▸ **Passage for review**:
Fighting Talk: one man’s journey from abandonment to Trafalgar
Until 27 February 2022
The Foundling Museum, 40 Brunswick Square,
London, WC1N 1AZ
+44 (0) 20 7841 3600
Born in 1787, George King was child number 18,053 at the Foundling Hospital, the UK’s first children’s charity, where he was taught to read and write – a rare skill for working-class people in the 18th century. King’s education allowed him to create an astonishing account of a life lived through some of history’s most momentous events: the revolution in America, the Cadiz blockade, and the Battle of Trafalgar (pictured). His personal account of Nelson’s great naval victory in October 1805 will be revealed to the public for the first time in this exhibition, along with a variety of other artefacts from King’s momentous life.

▸ **What you should do**: Copy the Foundling Museum listing from "Fighting Talk: one" to "King’s momentous life.", substituting "display" for "exhibition".

▸ **Data extract**:
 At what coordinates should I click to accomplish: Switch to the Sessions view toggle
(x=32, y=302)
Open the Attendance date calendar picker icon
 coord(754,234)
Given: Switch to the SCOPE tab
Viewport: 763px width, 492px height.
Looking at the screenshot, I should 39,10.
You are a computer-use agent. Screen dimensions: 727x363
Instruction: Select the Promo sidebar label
---
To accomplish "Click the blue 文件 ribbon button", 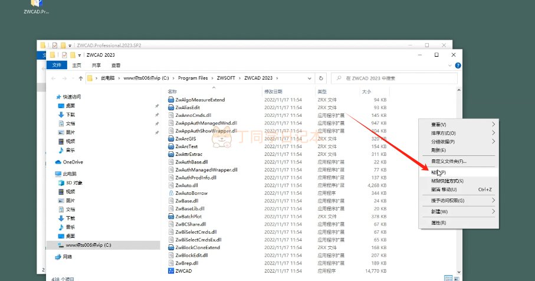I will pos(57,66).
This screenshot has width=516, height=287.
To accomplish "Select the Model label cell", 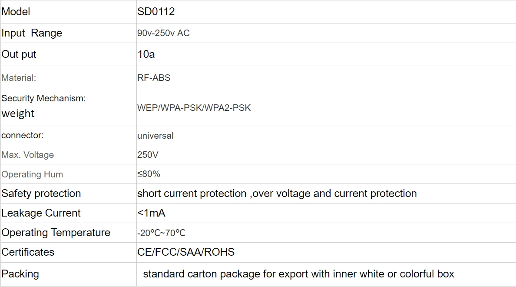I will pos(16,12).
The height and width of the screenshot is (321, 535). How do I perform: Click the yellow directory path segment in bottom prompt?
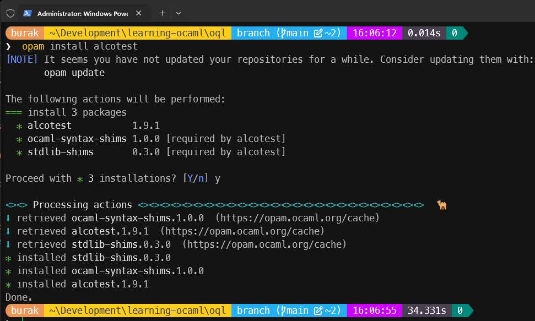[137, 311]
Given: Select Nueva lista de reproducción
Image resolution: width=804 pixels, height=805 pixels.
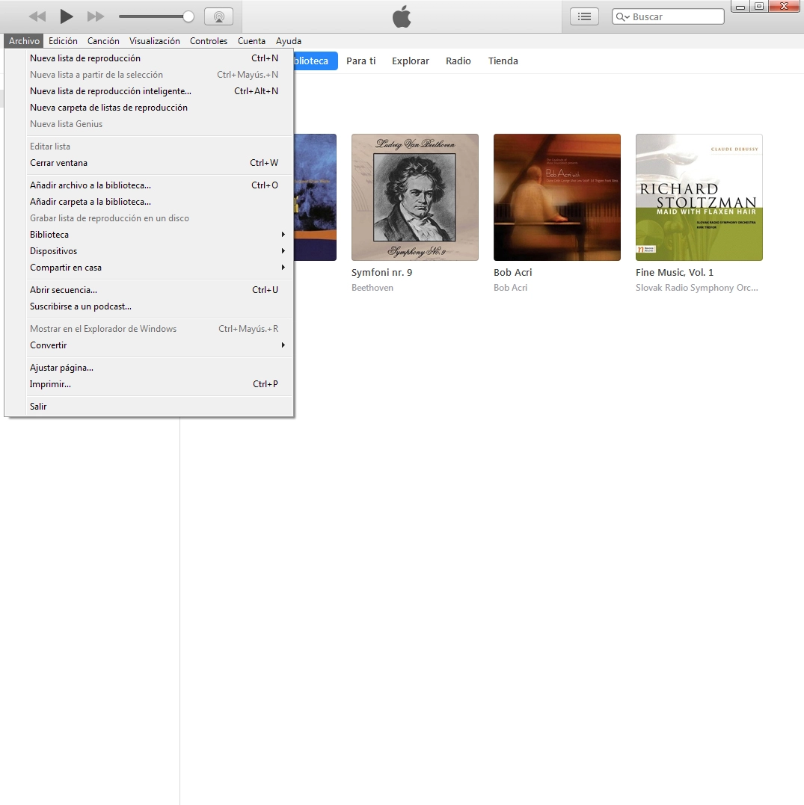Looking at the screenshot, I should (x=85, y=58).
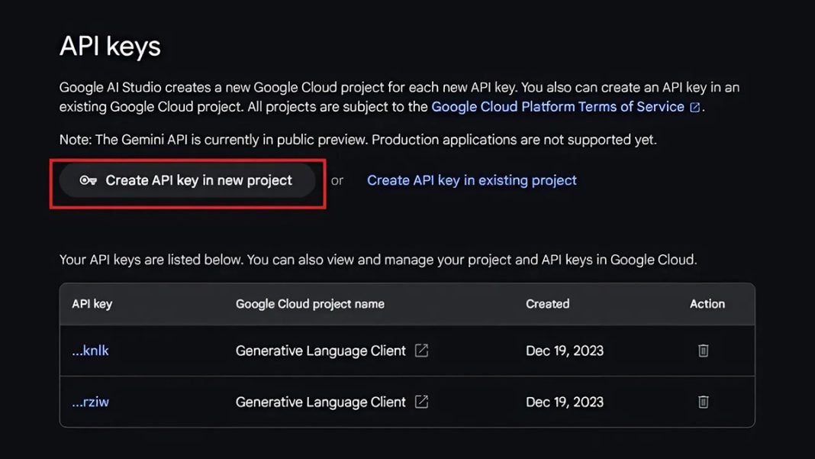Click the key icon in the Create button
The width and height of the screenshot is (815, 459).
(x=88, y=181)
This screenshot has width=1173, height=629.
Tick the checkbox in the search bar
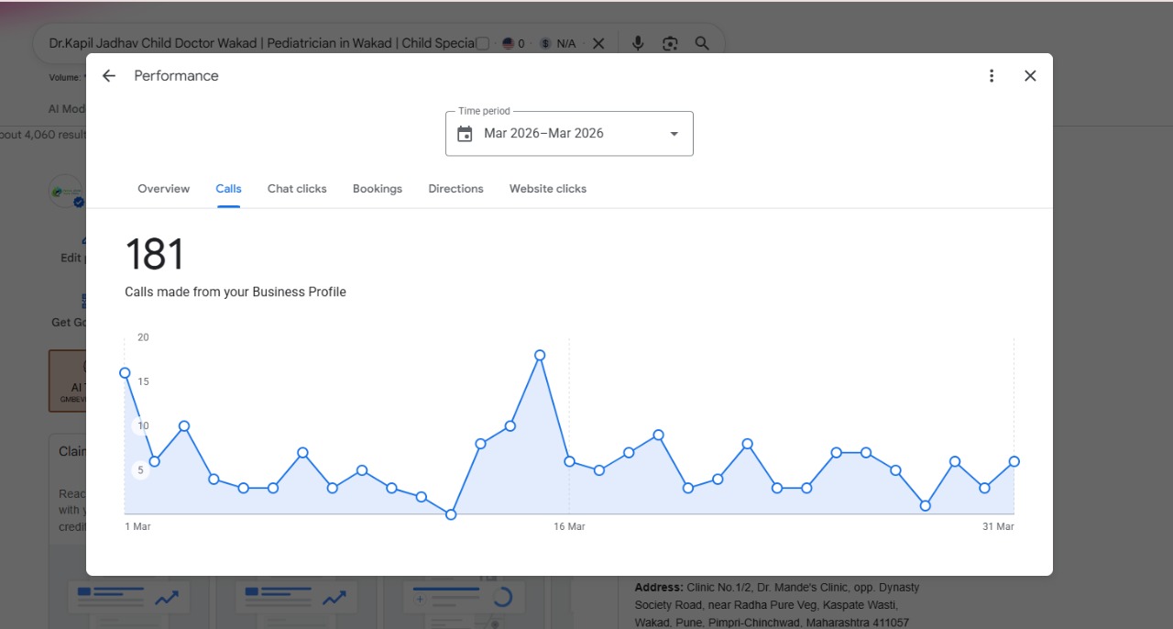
...
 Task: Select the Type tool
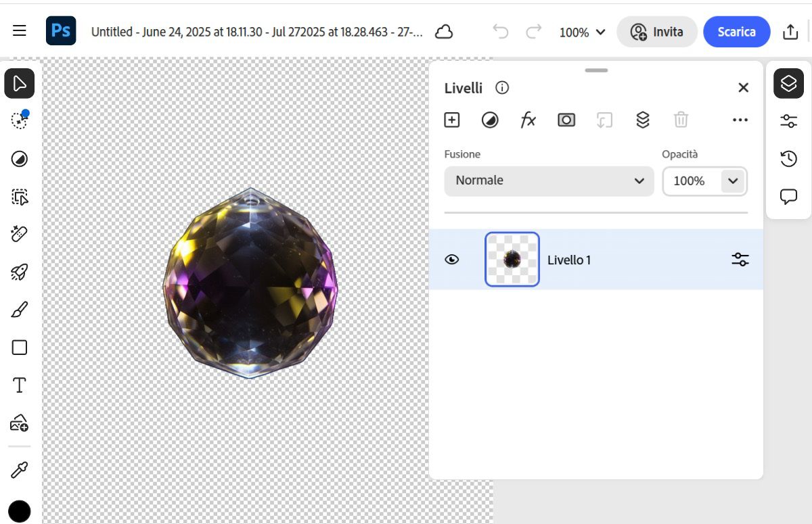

▸ **Response below**:
Fighting Talk: one man’s journey from abandonment to Trafalgar
Until 27 February 2022
The Foundling Museum, 40 Brunswick Square,
London, WC1N 1AZ
+44 (0) 20 7841 3600
Born in 1787, George King was child number 18,053 at the Foundling Hospital, the UK’s first children’s charity, where he was taught to read and write – a rare skill for working-class people in the 18th century. King’s education allowed him to create an astonishing account of a life lived through some of history’s most momentous events: the revolution in America, the Cadiz blockade, and the Battle of Trafalgar (pictured). His personal account of Nelson’s great naval victory in October 1805 will be revealed to the public for the first time in this display, along with a variety of other artefacts from King’s momentous life.